▶ [AIM]
Lay out each line of the rows below as a Markdown table with two columns, No. and Line, numbering the lines in order and skipping any blank ones.

[RECORDS start]

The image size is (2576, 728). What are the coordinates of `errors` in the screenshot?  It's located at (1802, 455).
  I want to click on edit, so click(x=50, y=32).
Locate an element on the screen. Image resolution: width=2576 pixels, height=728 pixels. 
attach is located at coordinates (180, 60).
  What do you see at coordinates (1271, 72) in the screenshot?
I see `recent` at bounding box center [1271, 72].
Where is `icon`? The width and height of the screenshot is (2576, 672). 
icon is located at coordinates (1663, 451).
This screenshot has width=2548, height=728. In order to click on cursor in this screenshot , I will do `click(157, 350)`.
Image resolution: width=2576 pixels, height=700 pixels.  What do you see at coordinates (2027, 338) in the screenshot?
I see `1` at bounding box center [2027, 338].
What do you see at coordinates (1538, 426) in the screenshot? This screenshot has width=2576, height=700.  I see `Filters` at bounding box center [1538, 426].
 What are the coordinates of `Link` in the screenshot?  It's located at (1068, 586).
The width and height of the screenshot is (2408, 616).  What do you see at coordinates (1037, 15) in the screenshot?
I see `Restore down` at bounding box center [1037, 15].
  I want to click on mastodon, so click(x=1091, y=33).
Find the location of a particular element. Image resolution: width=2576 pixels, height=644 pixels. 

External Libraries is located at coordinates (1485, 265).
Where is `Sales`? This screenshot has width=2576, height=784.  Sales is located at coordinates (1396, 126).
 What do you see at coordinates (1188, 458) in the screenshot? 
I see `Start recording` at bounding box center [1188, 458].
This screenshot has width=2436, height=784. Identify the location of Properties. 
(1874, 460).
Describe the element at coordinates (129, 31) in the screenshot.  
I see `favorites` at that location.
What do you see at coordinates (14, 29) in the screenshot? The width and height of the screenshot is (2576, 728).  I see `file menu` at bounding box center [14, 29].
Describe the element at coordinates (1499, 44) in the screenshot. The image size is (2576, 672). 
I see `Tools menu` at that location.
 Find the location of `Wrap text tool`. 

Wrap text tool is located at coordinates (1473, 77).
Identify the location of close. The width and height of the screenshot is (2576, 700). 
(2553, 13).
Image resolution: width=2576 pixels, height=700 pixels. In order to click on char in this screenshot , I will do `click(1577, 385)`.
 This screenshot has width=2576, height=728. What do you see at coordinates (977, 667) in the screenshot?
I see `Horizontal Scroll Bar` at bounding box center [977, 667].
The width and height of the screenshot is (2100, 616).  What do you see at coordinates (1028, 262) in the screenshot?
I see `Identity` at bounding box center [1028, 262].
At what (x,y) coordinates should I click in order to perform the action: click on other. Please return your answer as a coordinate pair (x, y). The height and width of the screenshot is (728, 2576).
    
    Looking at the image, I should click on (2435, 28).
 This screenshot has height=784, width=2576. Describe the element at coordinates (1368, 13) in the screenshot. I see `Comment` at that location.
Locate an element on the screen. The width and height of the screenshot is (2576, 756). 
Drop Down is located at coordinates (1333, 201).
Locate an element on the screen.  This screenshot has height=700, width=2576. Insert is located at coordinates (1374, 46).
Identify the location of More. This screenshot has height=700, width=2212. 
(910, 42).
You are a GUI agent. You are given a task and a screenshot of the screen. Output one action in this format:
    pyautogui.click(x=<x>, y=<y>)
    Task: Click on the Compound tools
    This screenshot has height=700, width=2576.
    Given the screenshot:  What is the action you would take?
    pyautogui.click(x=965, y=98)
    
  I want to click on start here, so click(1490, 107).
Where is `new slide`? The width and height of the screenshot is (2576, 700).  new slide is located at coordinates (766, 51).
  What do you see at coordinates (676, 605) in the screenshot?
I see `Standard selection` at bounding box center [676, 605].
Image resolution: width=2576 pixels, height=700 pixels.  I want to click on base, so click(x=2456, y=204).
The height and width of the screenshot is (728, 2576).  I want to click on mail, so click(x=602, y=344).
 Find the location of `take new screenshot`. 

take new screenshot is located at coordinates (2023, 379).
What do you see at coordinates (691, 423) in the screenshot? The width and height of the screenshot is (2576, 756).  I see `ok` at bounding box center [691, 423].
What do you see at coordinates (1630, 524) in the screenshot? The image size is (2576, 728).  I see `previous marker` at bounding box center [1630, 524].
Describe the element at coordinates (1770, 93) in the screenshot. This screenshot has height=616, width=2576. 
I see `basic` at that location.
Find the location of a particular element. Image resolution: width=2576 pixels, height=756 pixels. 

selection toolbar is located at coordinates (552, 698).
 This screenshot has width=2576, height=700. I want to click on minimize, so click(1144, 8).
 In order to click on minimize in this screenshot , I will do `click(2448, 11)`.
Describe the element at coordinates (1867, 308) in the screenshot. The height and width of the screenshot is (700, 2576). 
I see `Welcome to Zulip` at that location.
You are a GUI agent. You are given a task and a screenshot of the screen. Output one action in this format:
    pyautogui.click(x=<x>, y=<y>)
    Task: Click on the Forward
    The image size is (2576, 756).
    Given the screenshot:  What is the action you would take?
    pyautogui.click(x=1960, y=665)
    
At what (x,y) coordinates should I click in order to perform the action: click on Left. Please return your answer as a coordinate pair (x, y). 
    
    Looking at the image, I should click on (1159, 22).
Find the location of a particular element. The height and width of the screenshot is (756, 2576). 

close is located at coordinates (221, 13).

[RECORDS end]

▶ [ANSWER TO THIS PROBLEM]
| No. | Line |
|---|---|
| 1 | The image size is (2576, 728). What are the coordinates of `errors` in the screenshot?  It's located at (1802, 455). |
| 2 |   I want to click on edit, so click(x=50, y=32). |
| 3 | Locate an element on the screen. Image resolution: width=2576 pixels, height=728 pixels.  |
| 4 | attach is located at coordinates (180, 60). |
| 5 |   What do you see at coordinates (1271, 72) in the screenshot? |
| 6 | I see `recent` at bounding box center [1271, 72]. |
| 7 | Where is `icon`? The width and height of the screenshot is (2576, 672).  |
| 8 | icon is located at coordinates (1663, 451). |
| 9 | This screenshot has width=2548, height=728. In order to click on cursor in this screenshot , I will do `click(157, 350)`. |
| 10 | Image resolution: width=2576 pixels, height=700 pixels.  What do you see at coordinates (2027, 338) in the screenshot? |
| 11 | I see `1` at bounding box center [2027, 338]. |
| 12 | What do you see at coordinates (1538, 426) in the screenshot? This screenshot has width=2576, height=700.  I see `Filters` at bounding box center [1538, 426]. |
| 13 |  What are the coordinates of `Link` in the screenshot?  It's located at (1068, 586). |
| 14 | The width and height of the screenshot is (2408, 616).  What do you see at coordinates (1037, 15) in the screenshot? |
| 15 | I see `Restore down` at bounding box center [1037, 15]. |
| 16 |   I want to click on mastodon, so click(x=1091, y=33). |
| 17 | Find the location of a particular element. Image resolution: width=2576 pixels, height=644 pixels.  |
| 18 | External Libraries is located at coordinates (1485, 265). |
| 19 | Where is `Sales`? This screenshot has width=2576, height=784.  Sales is located at coordinates (1396, 126). |
| 20 |  What do you see at coordinates (1188, 458) in the screenshot?  |
| 21 | I see `Start recording` at bounding box center [1188, 458]. |
| 22 | This screenshot has width=2436, height=784. Identify the location of Properties.  |
| 23 | (1874, 460). |
| 24 | Describe the element at coordinates (129, 31) in the screenshot.   |
| 25 | I see `favorites` at that location. |
| 26 | What do you see at coordinates (14, 29) in the screenshot? The width and height of the screenshot is (2576, 728).  I see `file menu` at bounding box center [14, 29]. |
| 27 | Describe the element at coordinates (1499, 44) in the screenshot. The image size is (2576, 672).  |
| 28 | I see `Tools menu` at that location. |
| 29 |  Find the location of `Wrap text tool`.  |
| 30 | Wrap text tool is located at coordinates (1473, 77). |
| 31 | Identify the location of close. The width and height of the screenshot is (2576, 700).  |
| 32 | (2553, 13). |
| 33 | Image resolution: width=2576 pixels, height=700 pixels. In order to click on char in this screenshot , I will do `click(1577, 385)`. |
| 34 |  This screenshot has width=2576, height=728. What do you see at coordinates (977, 667) in the screenshot? |
| 35 | I see `Horizontal Scroll Bar` at bounding box center [977, 667]. |
| 36 | The width and height of the screenshot is (2100, 616).  What do you see at coordinates (1028, 262) in the screenshot? |
| 37 | I see `Identity` at bounding box center [1028, 262]. |
| 38 | At what (x,y) coordinates should I click in order to perform the action: click on other. Please return your answer as a coordinate pair (x, y). The height and width of the screenshot is (728, 2576). |
| 39 |     Looking at the image, I should click on (2435, 28). |
| 40 |  This screenshot has height=784, width=2576. Describe the element at coordinates (1368, 13) in the screenshot. I see `Comment` at that location. |
| 41 | Locate an element on the screen. The width and height of the screenshot is (2576, 756).  |
| 42 | Drop Down is located at coordinates (1333, 201). |
| 43 | Locate an element on the screen.  This screenshot has height=700, width=2576. Insert is located at coordinates (1374, 46). |
| 44 | Identify the location of More. This screenshot has height=700, width=2212.  |
| 45 | (910, 42). |
| 46 | You are a GUI agent. You are given a task and a screenshot of the screen. Output one action in this format: |
| 47 |     pyautogui.click(x=<x>, y=<y>) |
| 48 |     Task: Click on the Compound tools |
| 49 |     This screenshot has height=700, width=2576. |
| 50 |     Given the screenshot:  What is the action you would take? |
| 51 |     pyautogui.click(x=965, y=98) |
| 52 |   I want to click on start here, so click(1490, 107). |
| 53 | Where is `new slide`? The width and height of the screenshot is (2576, 700).  new slide is located at coordinates (766, 51). |
| 54 |   What do you see at coordinates (676, 605) in the screenshot? |
| 55 | I see `Standard selection` at bounding box center [676, 605]. |
| 56 | Image resolution: width=2576 pixels, height=700 pixels.  I want to click on base, so click(x=2456, y=204). |
| 57 | The height and width of the screenshot is (728, 2576).  I want to click on mail, so click(x=602, y=344). |
| 58 |  Find the location of `take new screenshot`.  |
| 59 | take new screenshot is located at coordinates (2023, 379). |
| 60 | What do you see at coordinates (691, 423) in the screenshot? The width and height of the screenshot is (2576, 756).  I see `ok` at bounding box center [691, 423]. |
| 61 | What do you see at coordinates (1630, 524) in the screenshot? The image size is (2576, 728).  I see `previous marker` at bounding box center [1630, 524]. |
| 62 | Describe the element at coordinates (1770, 93) in the screenshot. This screenshot has height=616, width=2576.  |
| 63 | I see `basic` at that location. |
| 64 | Find the location of a particular element. Image resolution: width=2576 pixels, height=756 pixels.  |
| 65 | selection toolbar is located at coordinates (552, 698). |
| 66 |  This screenshot has width=2576, height=700. I want to click on minimize, so click(1144, 8). |
| 67 |  In order to click on minimize in this screenshot , I will do `click(2448, 11)`. |
| 68 | Describe the element at coordinates (1867, 308) in the screenshot. The height and width of the screenshot is (700, 2576).  |
| 69 | I see `Welcome to Zulip` at that location. |
| 70 | You are a GUI agent. You are given a task and a screenshot of the screen. Output one action in this format: |
| 71 |     pyautogui.click(x=<x>, y=<y>) |
| 72 |     Task: Click on the Forward |
| 73 |     The image size is (2576, 756). |
| 74 |     Given the screenshot:  What is the action you would take? |
| 75 |     pyautogui.click(x=1960, y=665) |
| 76 | At what (x,y) coordinates should I click in order to perform the action: click on Left. Please return your answer as a coordinate pair (x, y).  |
| 77 |     Looking at the image, I should click on (1159, 22). |
| 78 | Find the location of a particular element. The height and width of the screenshot is (756, 2576).  |
| 79 | close is located at coordinates (221, 13). |